Unlike traditional flowcharts that only show the sequence of steps, an OFD integrates performance data (such as time, cost, or defect frequency) to visualise where opportunities for improvement exist.

Key Elements / Features

  • Process Mapping: Depicts each step in the process flow from start to finish.
  • Performance Data: Includes measures such as cycle time, lead time, defect rate, or cost per step.
  • Opportunity Identification: Highlights steps with the highest waste or lowest value-added contribution.
  • Prioritisation: Uses visual indicators (e.g., symbols or colours) to rank improvement opportunities by impact or effort.
  • Root Cause Alignment: Links identified opportunities to potential causes for focused problem-solving.

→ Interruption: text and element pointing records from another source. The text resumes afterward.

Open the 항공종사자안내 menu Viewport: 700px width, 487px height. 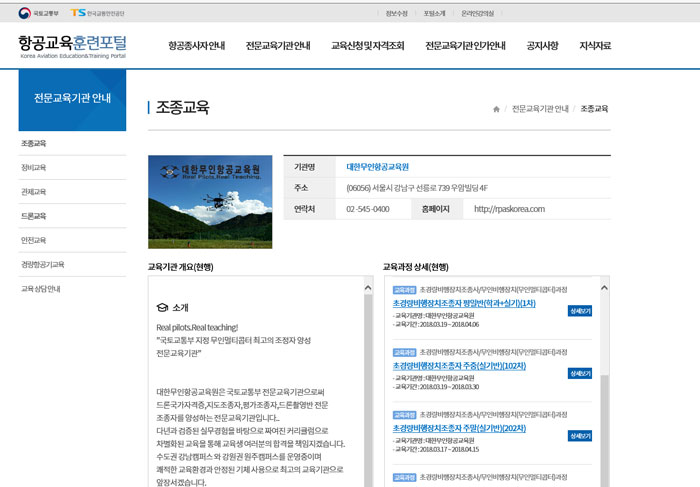coord(196,46)
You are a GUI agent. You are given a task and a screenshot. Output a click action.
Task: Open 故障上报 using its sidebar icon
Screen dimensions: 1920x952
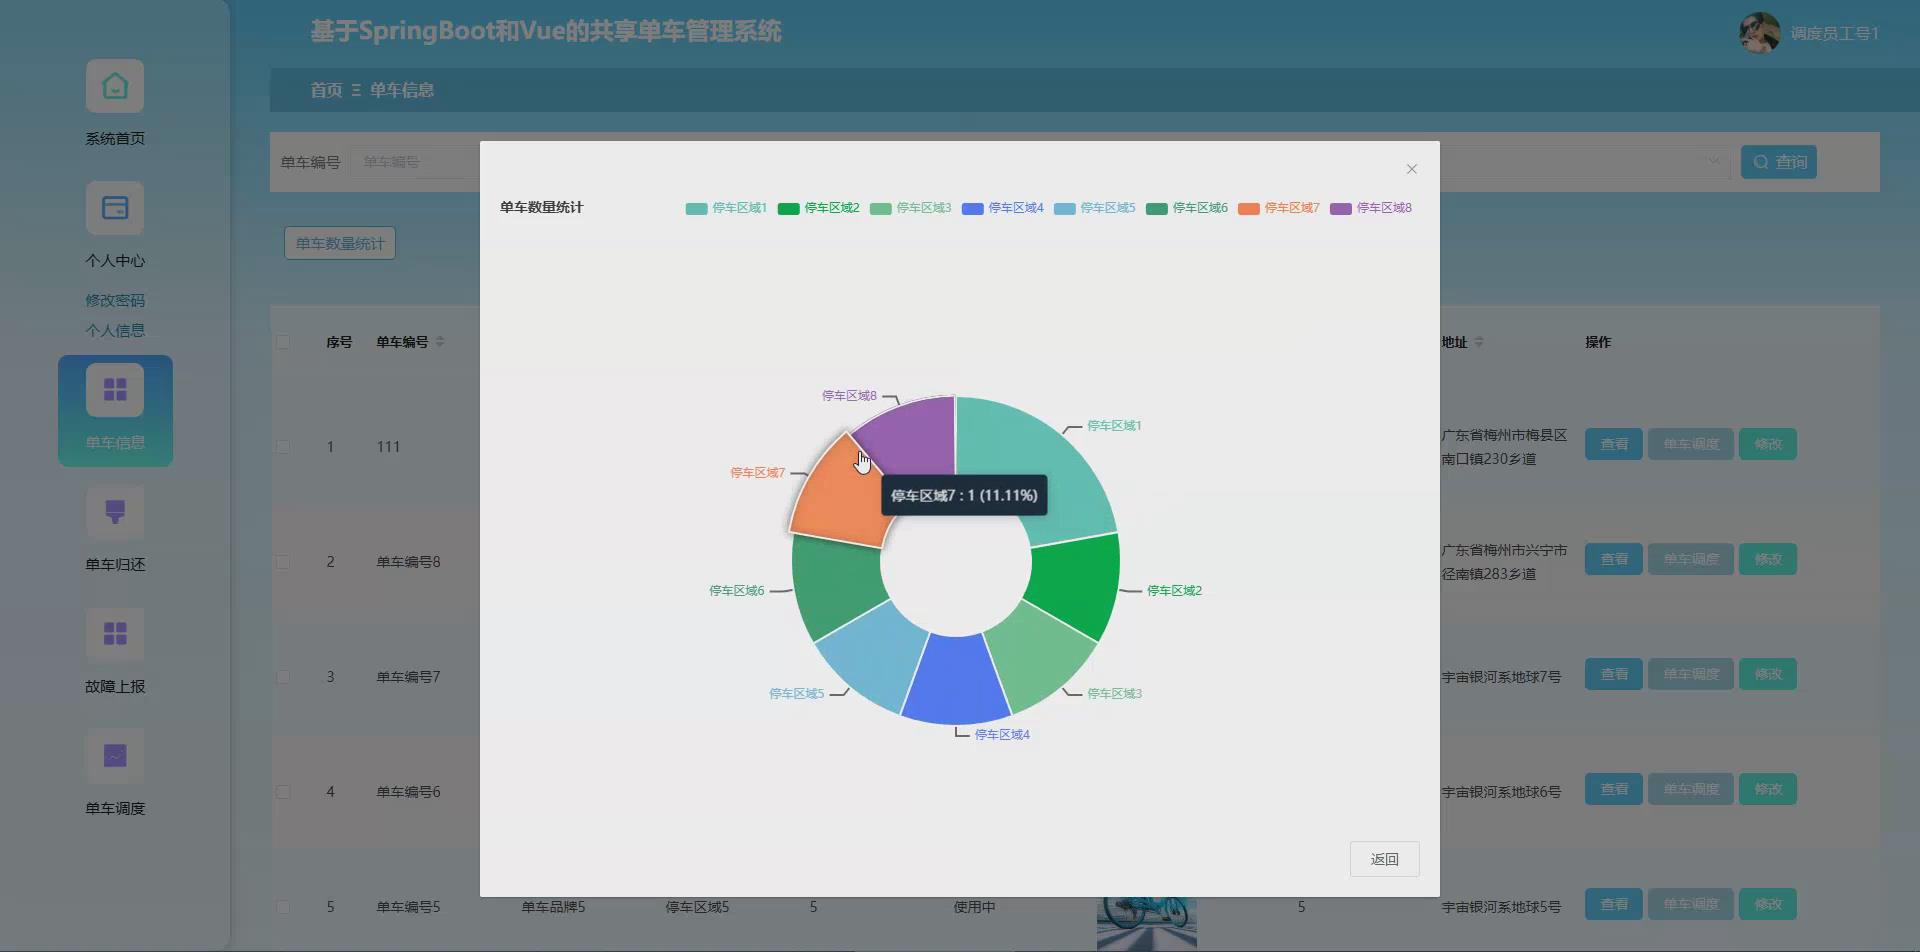point(115,634)
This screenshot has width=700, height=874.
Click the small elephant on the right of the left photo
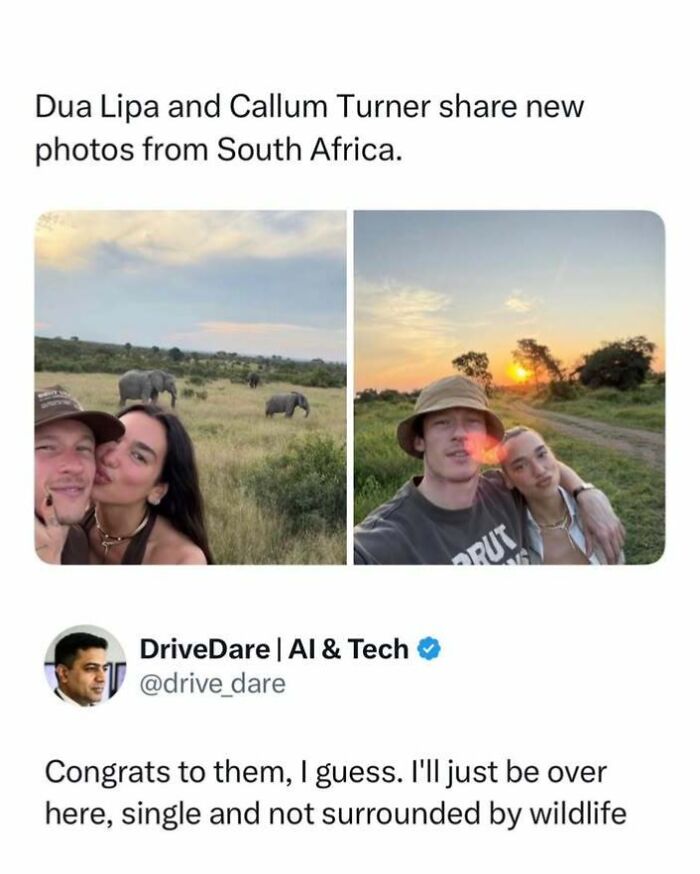pos(287,403)
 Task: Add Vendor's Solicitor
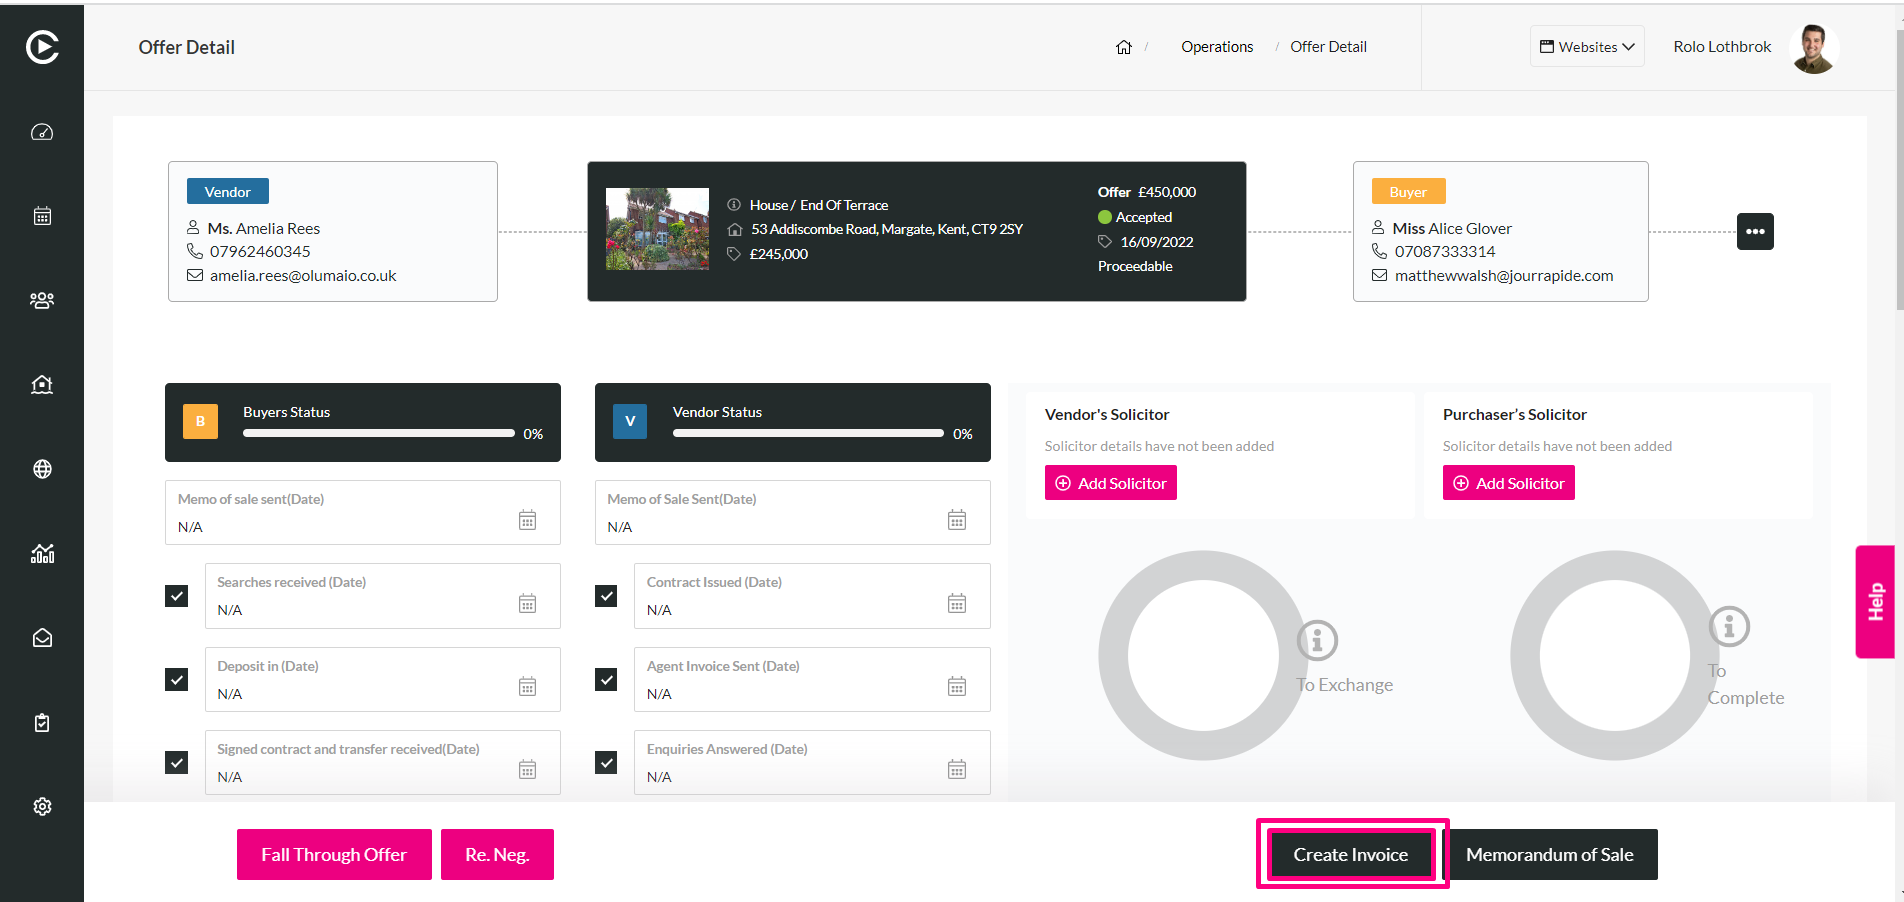coord(1111,483)
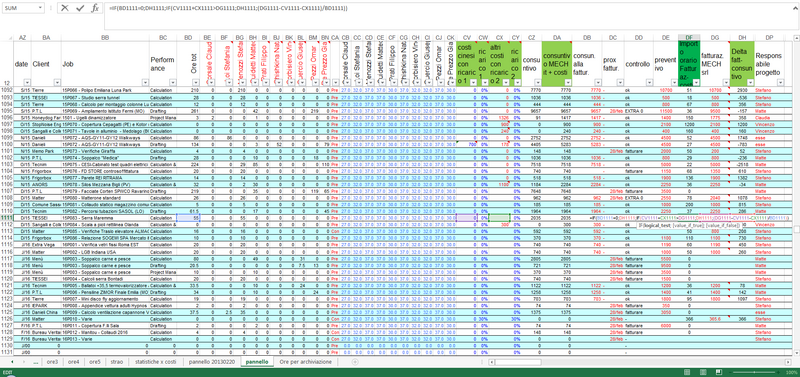Open the 'pannello 20130220' sheet tab
The height and width of the screenshot is (377, 800).
212,362
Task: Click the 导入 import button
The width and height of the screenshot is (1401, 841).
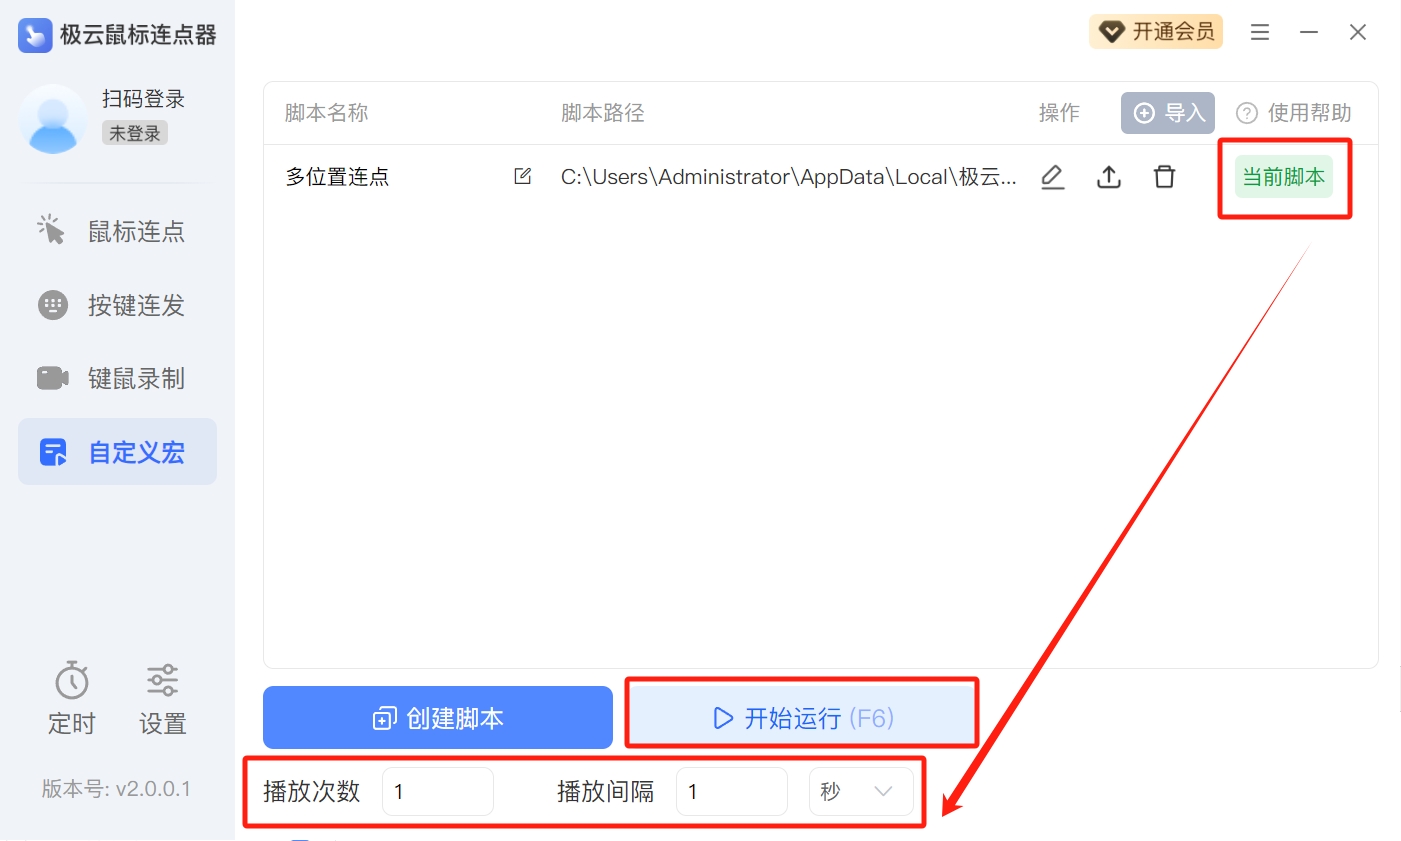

Example metric relationships (illustrative formula):

\text{Opportunity Index} = \frac{\text{Defects} + \text{Delays} + \text{Rework}}{\text{Total Process Steps}}

This can help quantify where the greatest concentration of improvement potential lies.

Applications / Examples

  • Manufacturing: Identifying process steps with excessive downtime, scrap, or rework.
  • Healthcare: Mapping patient pathways to reveal waiting time or bottlenecks.
  • Service Operations: Highlighting administrative delays or redundant approval steps.
  • Lean Six Sigma Projects: Used in the Analyse and Improve phases of DMAIC to visualise where value is lost.

Example:
In a customer service process, an OFD reveals that 40% of total lead time is consumed by manual verification steps. Automating this stage becomes a high-priority improvement opportunity.

Relevance / Impact

The Opportunity Flow Diagram promotes data-driven prioritisation. By combining process mapping with quantitative analysis, it enables teams to:

  • Focus improvement efforts on high-impact areas.
  • Reduce waste, rework, and delays.
  • Communicate opportunities clearly to stakeholders.
  • Align improvement projects with measurable business value.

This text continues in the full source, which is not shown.